**Arbeitsschritte**
1) Kannst du den Artikel über die letzte Premiere im alten Volkstheater zwischen „Das wird's dann“ und „In ein richtiges Theater.“, beide eingeschlossen, wortgetreu wiedergeben?
2) Stimmen diese Aussagen mit dem Artikel über die letzte Premiere im alten Volkstheater überein? (a) Philipp Arnold inszeniert „Macbeth“ am Volkstheater. (b) Im alten Haus an der Brienner Straße wird noch bis Ende Juli gespielt. (c) Das neue Haus liegt im Schlachthofviertel. Beantworte jede Aussage mit Ja oder Nein und zitiere die ausschlaggebenden Worte des Artikels wörtlich.
3) Wie geht der Artikel über die letzte Premiere im alten Volkstheater nach seinem letzten Satz weiter? Schreibe ihn fort.

**Auszug**
Süddeutsche Zeitung

Theaterpremiere:Die wollen nur spielen

Philipp Arnold inszeniert Shakespeares "Macbeth" am Volkstheater. Es ist die letzte Premiere an der Brienner Straße, bevor das Theater ins neue Haus im Schlachthofviertel umzieht

Von Egbert Tholl

Das wird's dann gewesen sein. "Macbeth" war die letzte Premiere im alten Volkstheater an der Brienner Straße. Bis zum 20. Juni wird hier noch gespielt, dann erfolgt der Umzug nach Sendling ins neue, verheißungsvolle Haus. In ein richtiges Theater.

**Bereitgestellte Daten**
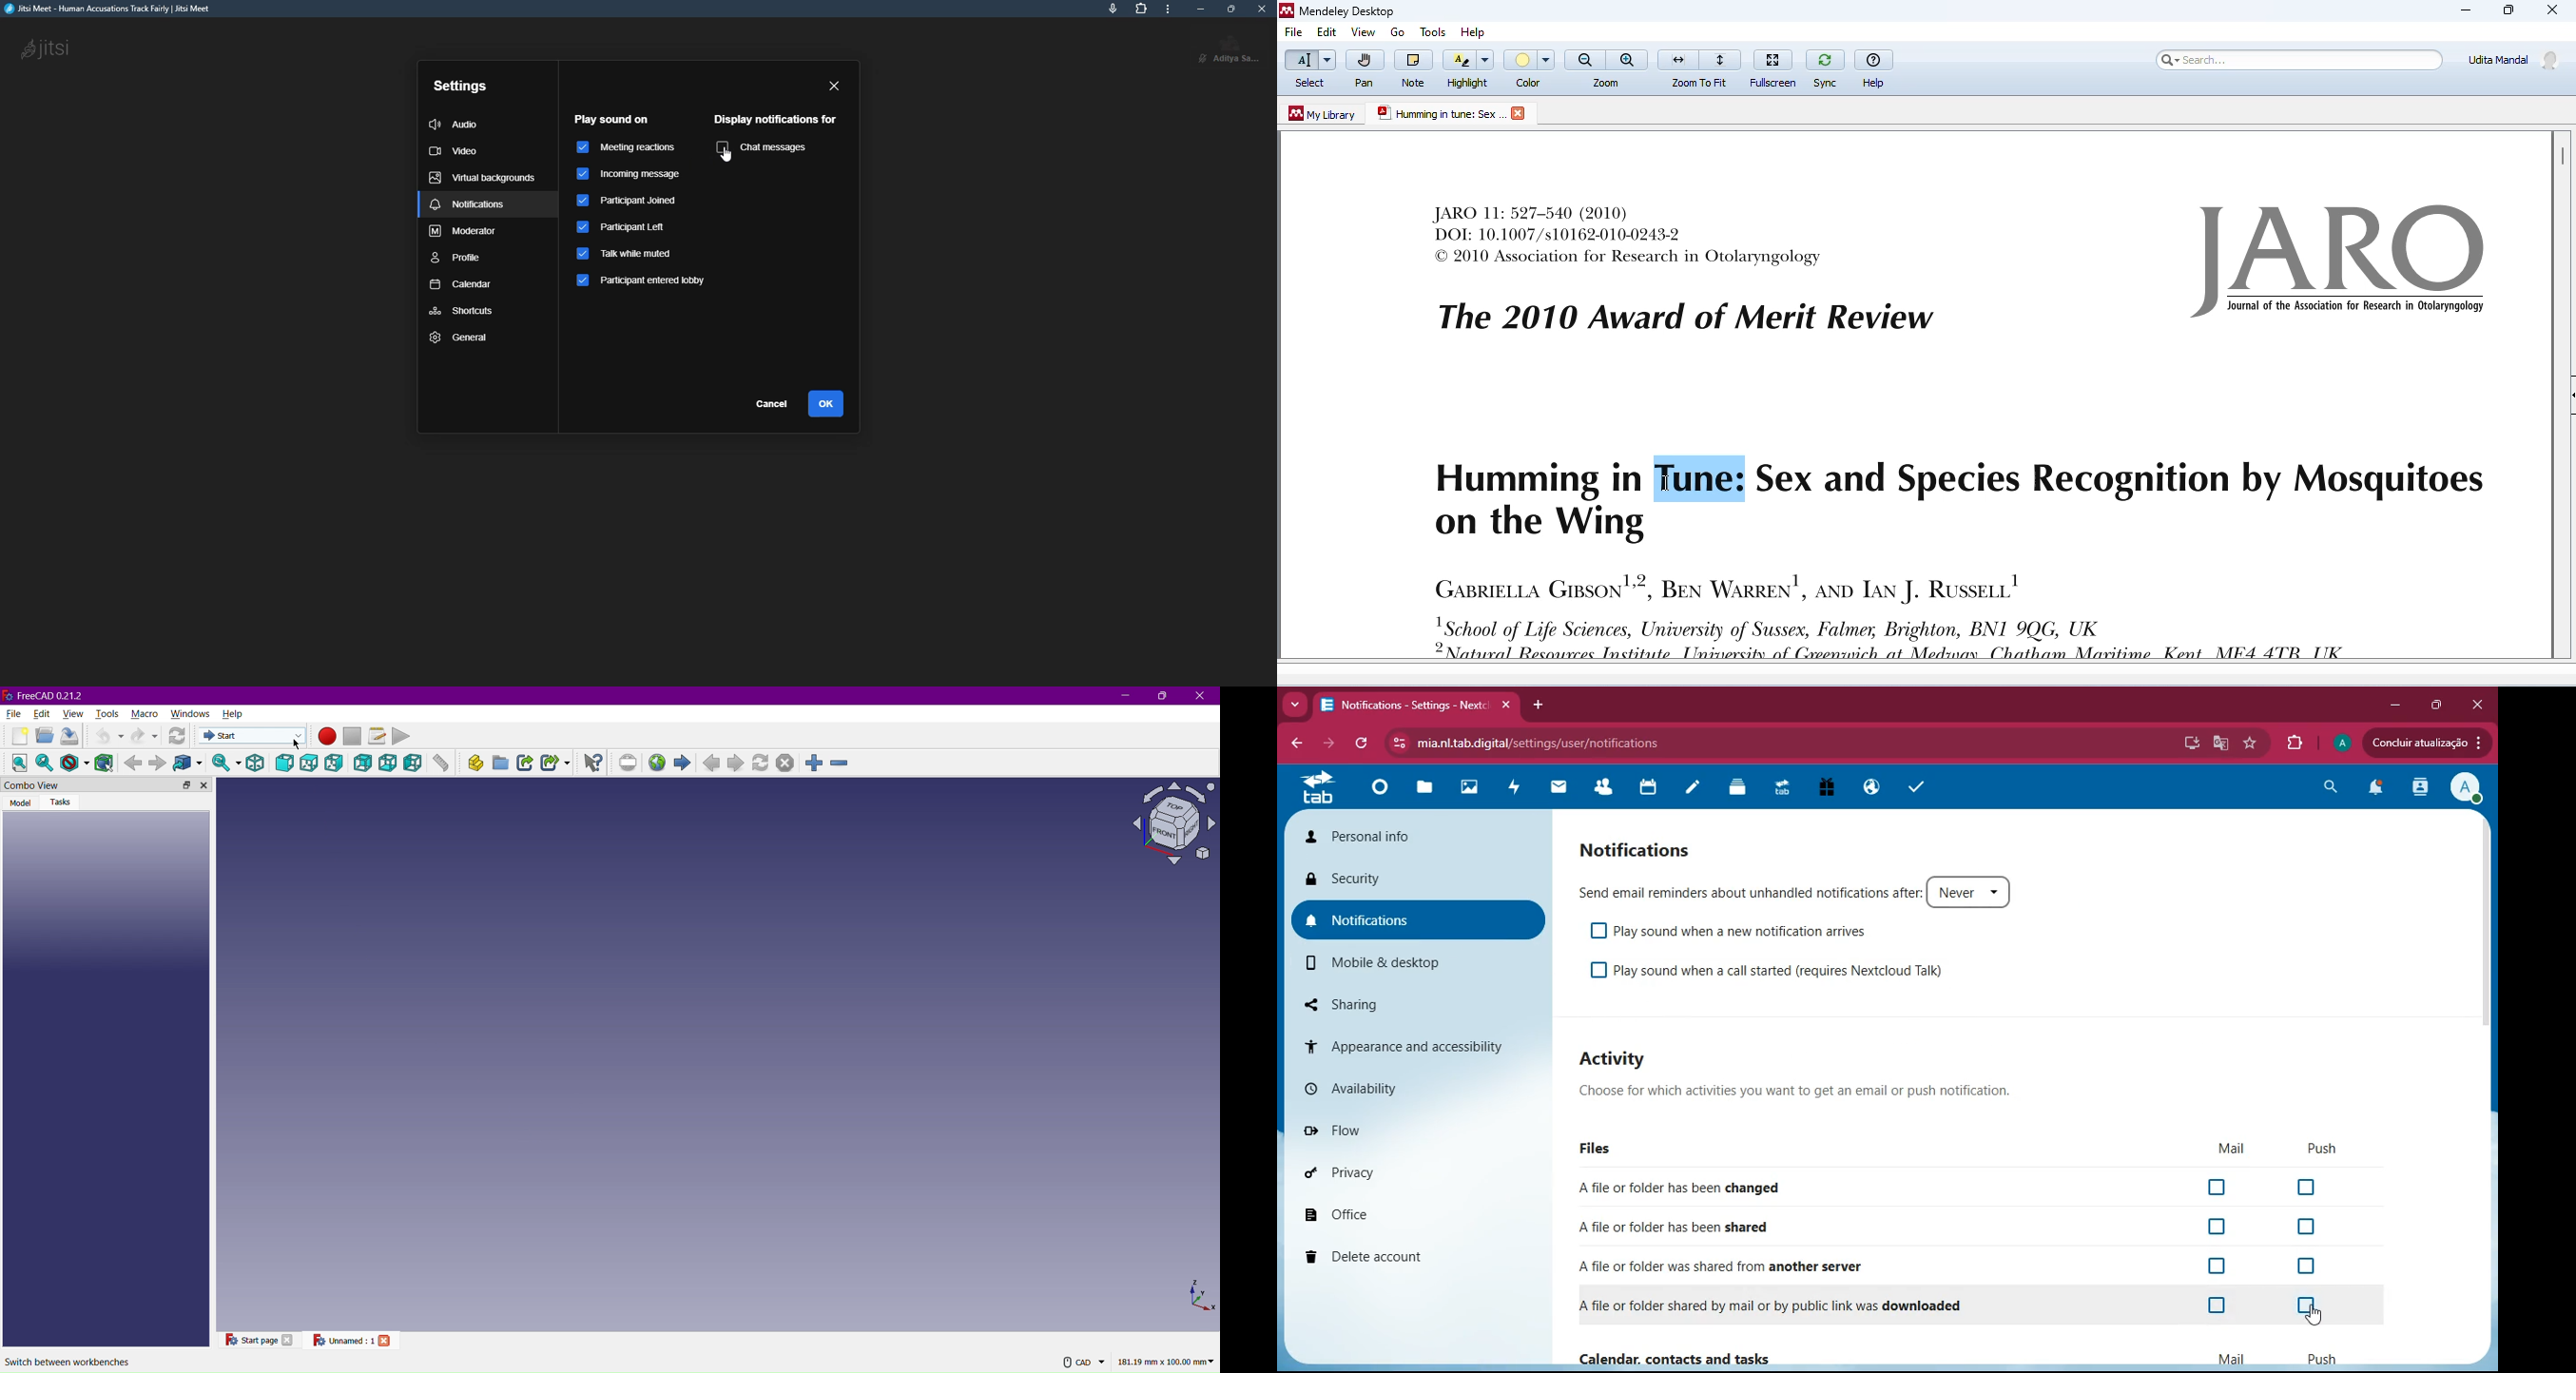 The image size is (2576, 1400). What do you see at coordinates (557, 763) in the screenshot?
I see `Make a sub-link` at bounding box center [557, 763]. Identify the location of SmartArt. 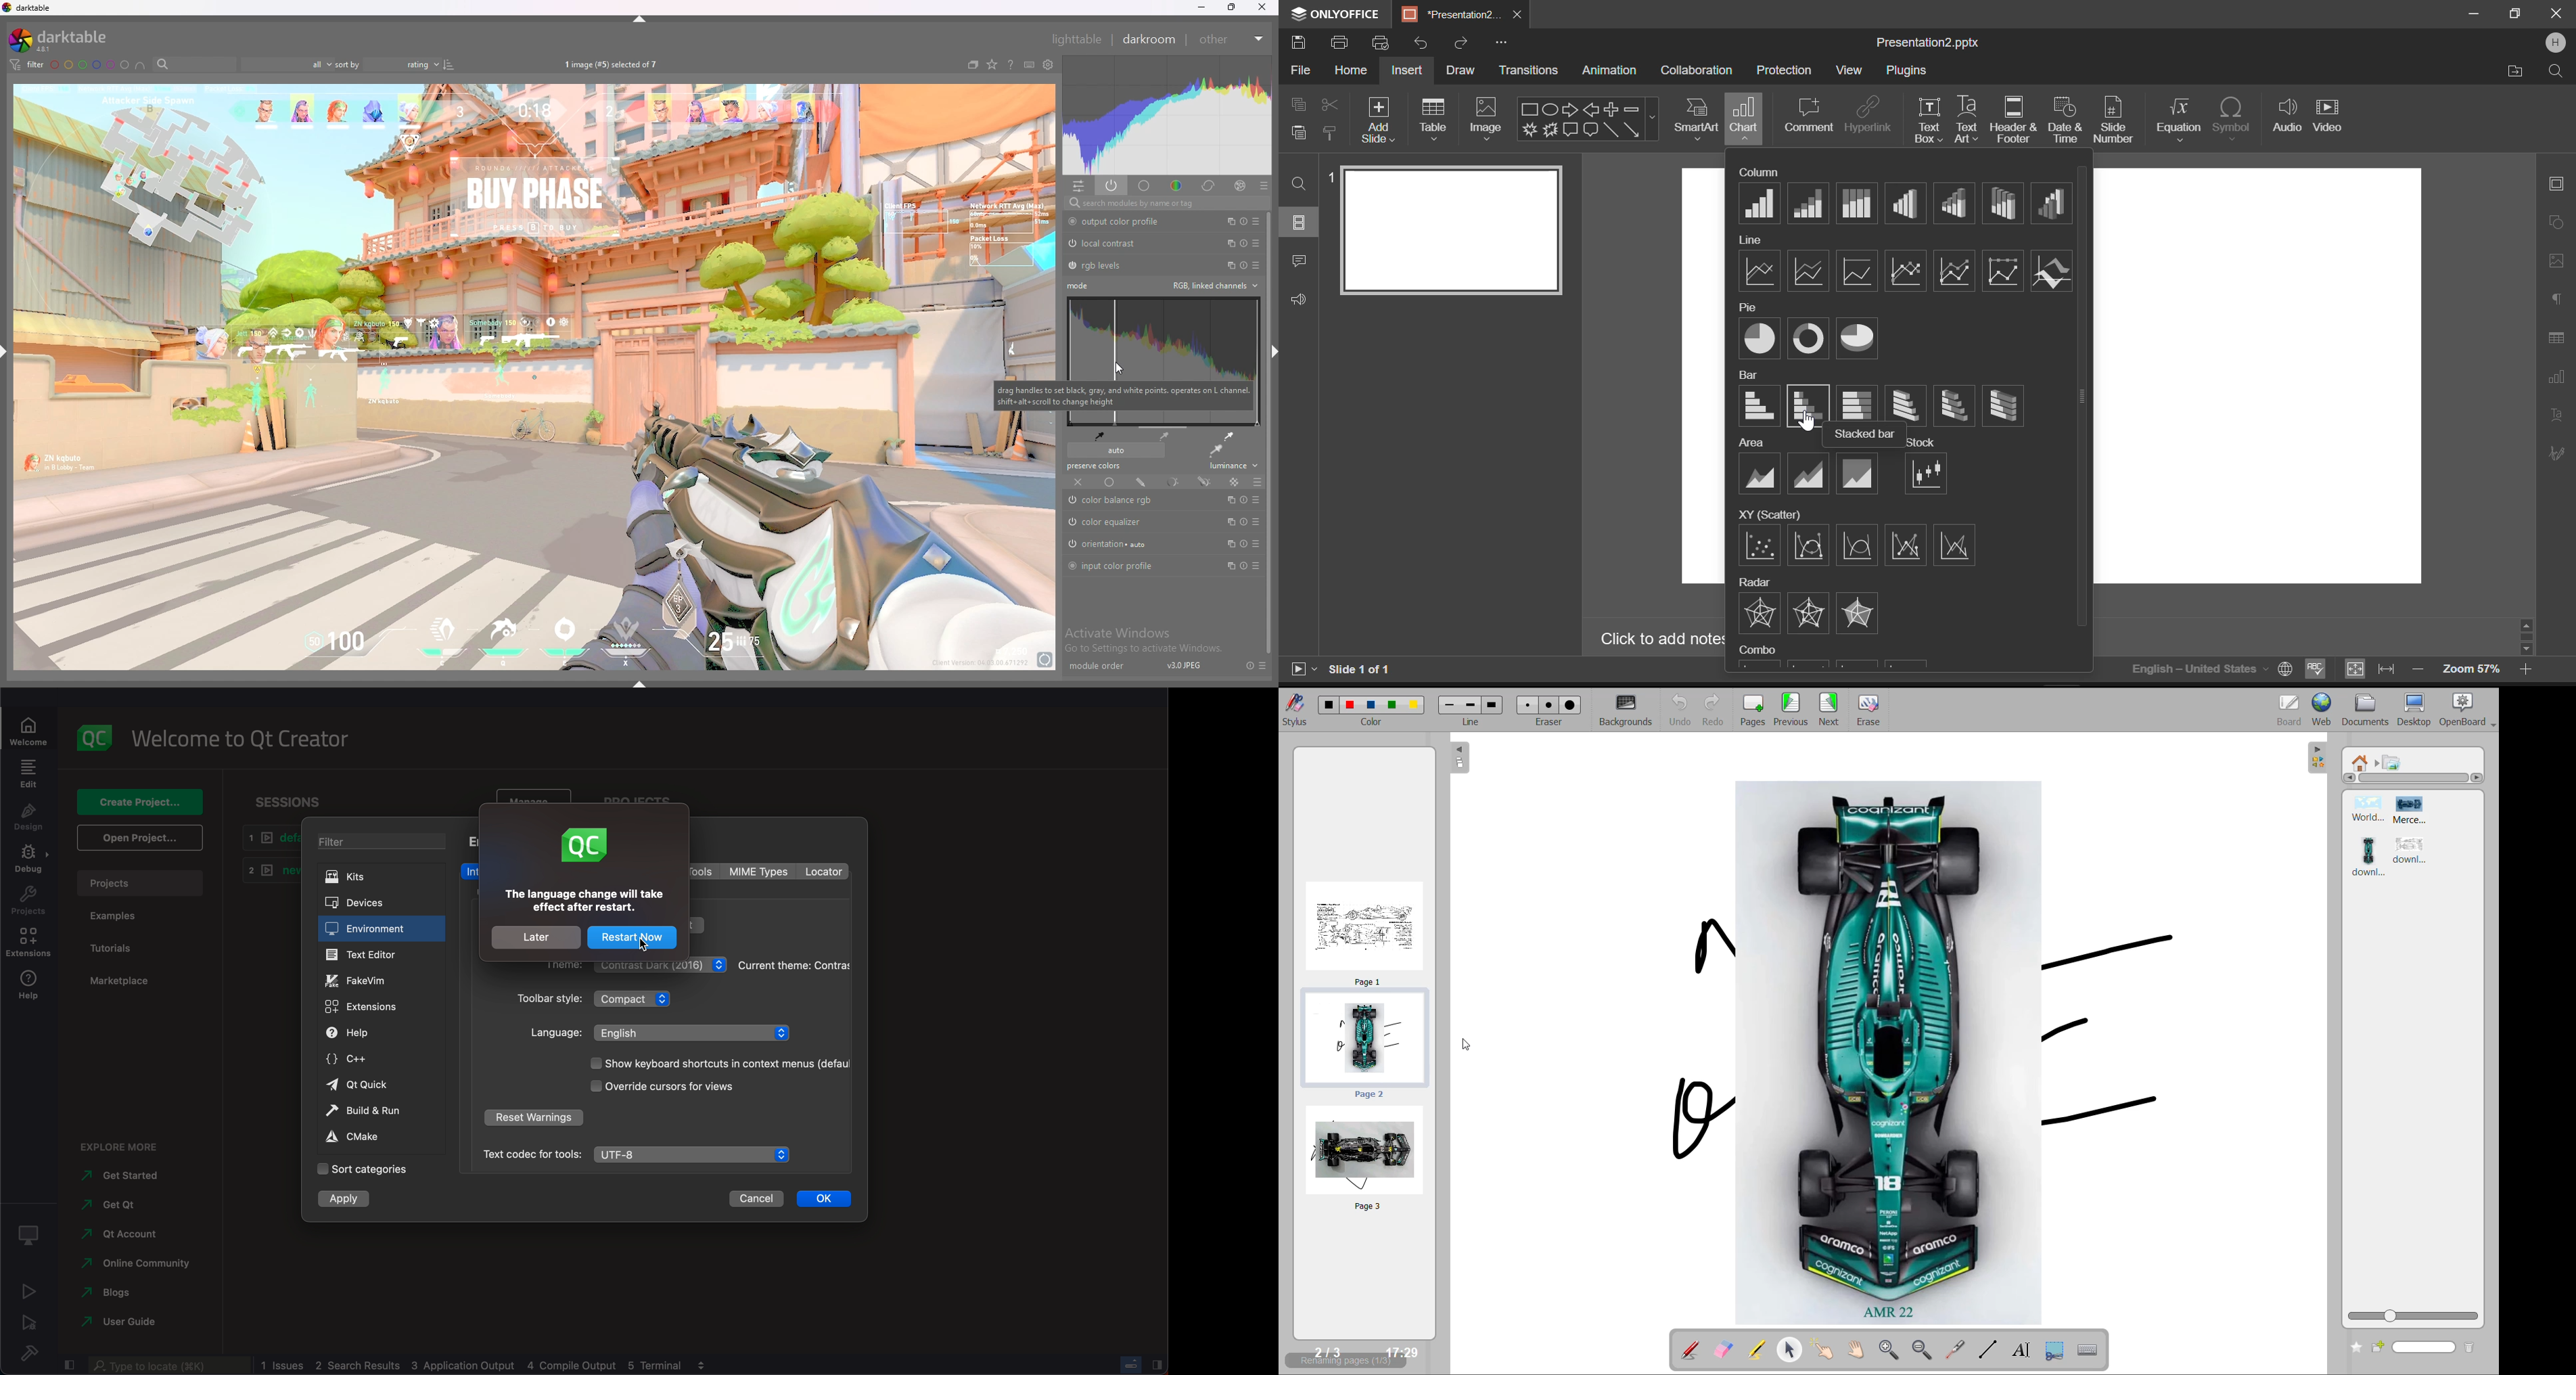
(1697, 120).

**Antworten je Aufgabe**
1)
Das wird's dann gewesen sein. "Macbeth" war die letzte Premiere im alten Volkstheater an der Brienner Straße. Bis zum 20. Juni wird hier noch gespielt, dann erfolgt der Umzug nach Sendling ins neue, verheißungsvolle Haus. In ein richtiges Theater.

2)
(a) Ja: „Philipp Arnold inszeniert Shakespeares "Macbeth" am Volkstheater.“
(b) Nein: „Bis zum 20. Juni wird hier noch gespielt“
(c) Ja: „bevor das Theater ins neue Haus im Schlachthofviertel umzieht“

3)
Seit 1983 war das Münchner Volkstheater eine Sporthalle, in der Theater gespielt wurde, und all die Jahre hindurch war es immer wieder erstaunlich, was man in so einer Turnhalle alles machen kann, vor allem seit Christian Stückl das Haus leitet, also seit 2002. Das Imperfekte des Hauses gebar einen Charme, wie ihn manchmal Ausweichspielstätten haben. Und doch ist es eigentlich eine Zumutung, hier Theater zu machen. Es gibt keine Seitenbühne, keine Hinterbühne, die Unterbühne ist vielleicht 50 Zentimeter hoch und beherzte Darstellende können da unten herumkrabbeln. Es gibt auch eine Obermaschinerie, natürlich nicht. Wenn hier ein Bühnenbild steht, dann steht es - tatsächlich fallen einen vielleicht drei Produktionen aus den vergangenen Jahrzehnten ein, bei denen es nach der Pause auf der Bühne bedeutend anders ausschaute als vorher.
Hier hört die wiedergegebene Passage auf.